* Brief
Can you turn the entries, from the line with "Task: Click the Growth checks column header" through the end of the entries, into a Markdown table with the columns Row and Line, skipping blank lines and leaving out the pictures?

* Input rows
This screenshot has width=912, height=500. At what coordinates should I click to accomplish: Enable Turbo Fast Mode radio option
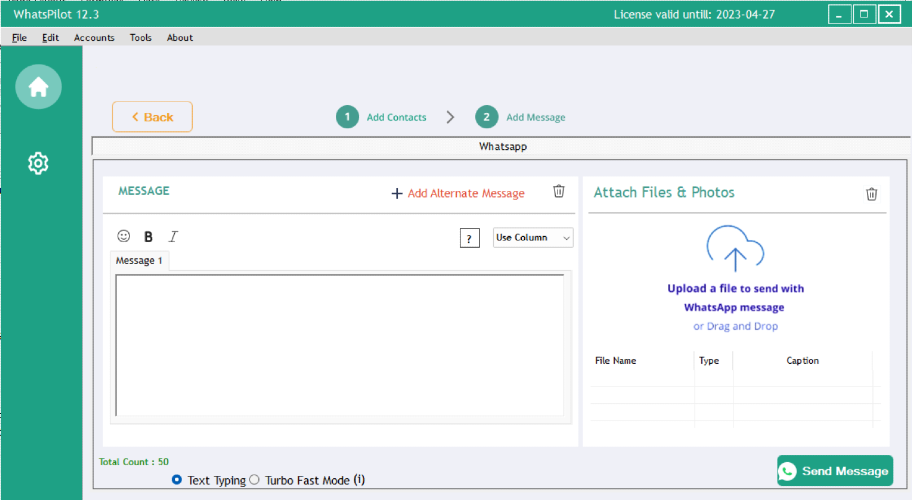point(254,480)
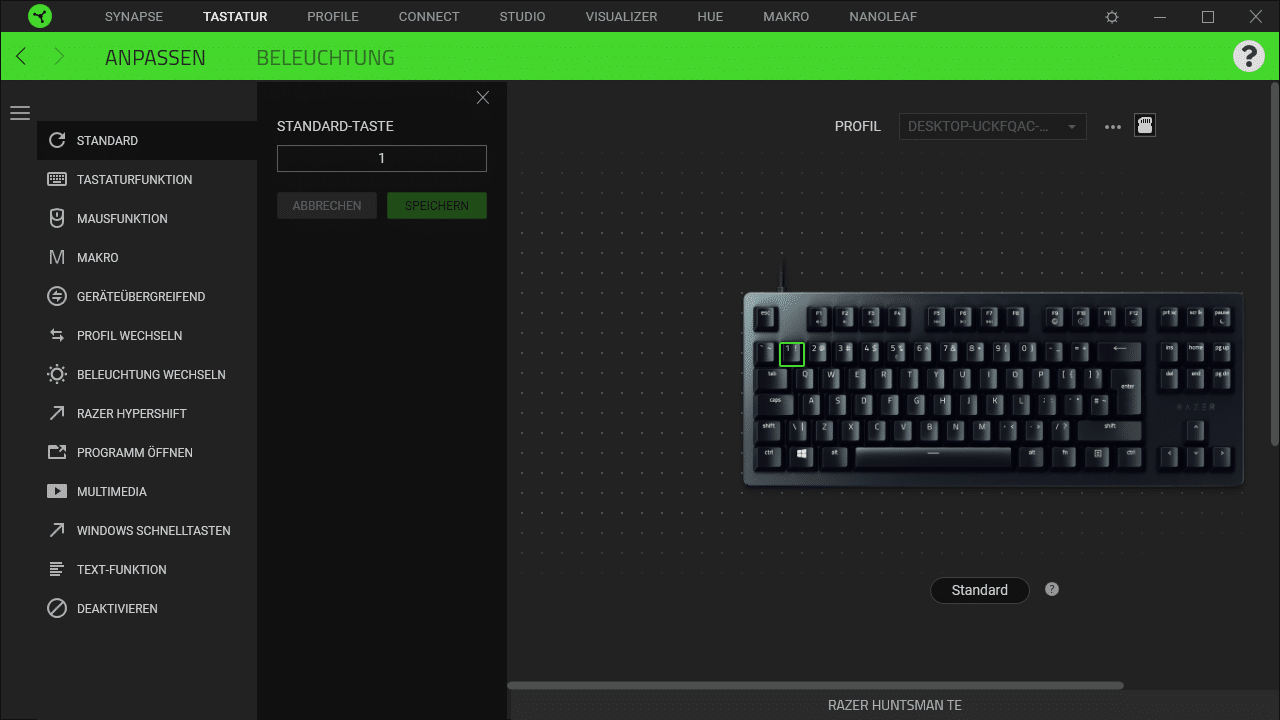1280x720 pixels.
Task: Click the Speichern button
Action: tap(436, 205)
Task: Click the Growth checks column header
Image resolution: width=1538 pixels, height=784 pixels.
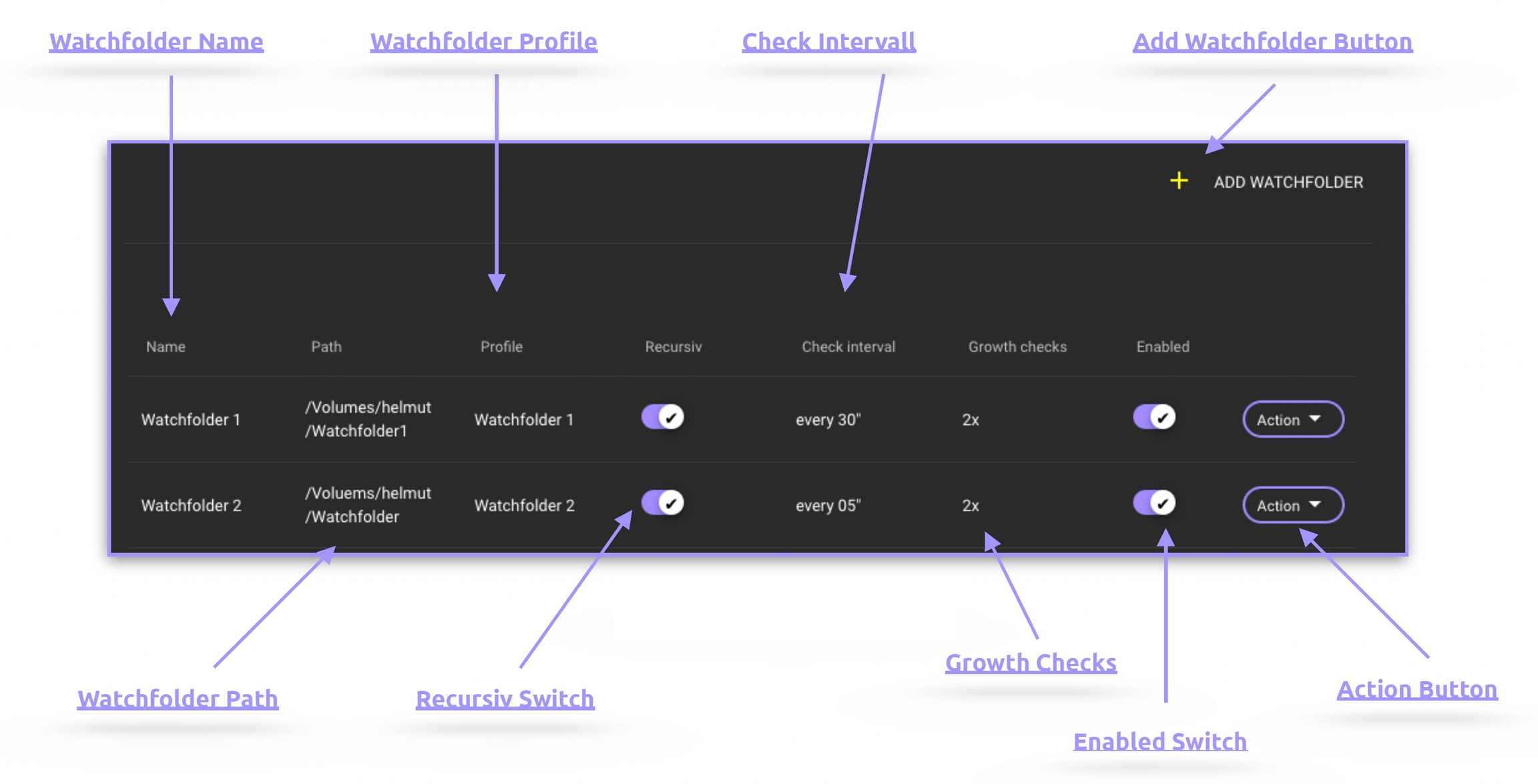Action: pos(1017,347)
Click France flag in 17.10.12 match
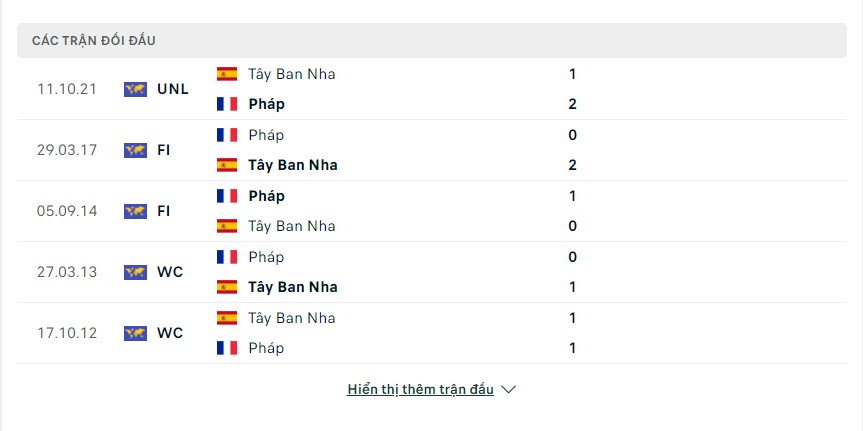 [x=227, y=348]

* Solved problem
| Row | Line |
|---|---|
| 1 | Task: Click the Growth checks column header |
| 2 | Image resolution: width=1538 pixels, height=784 pixels. |
| 3 | Action: pos(1017,347) |
| 4 | Click France flag in 17.10.12 match |
| 5 |  [x=227, y=348] |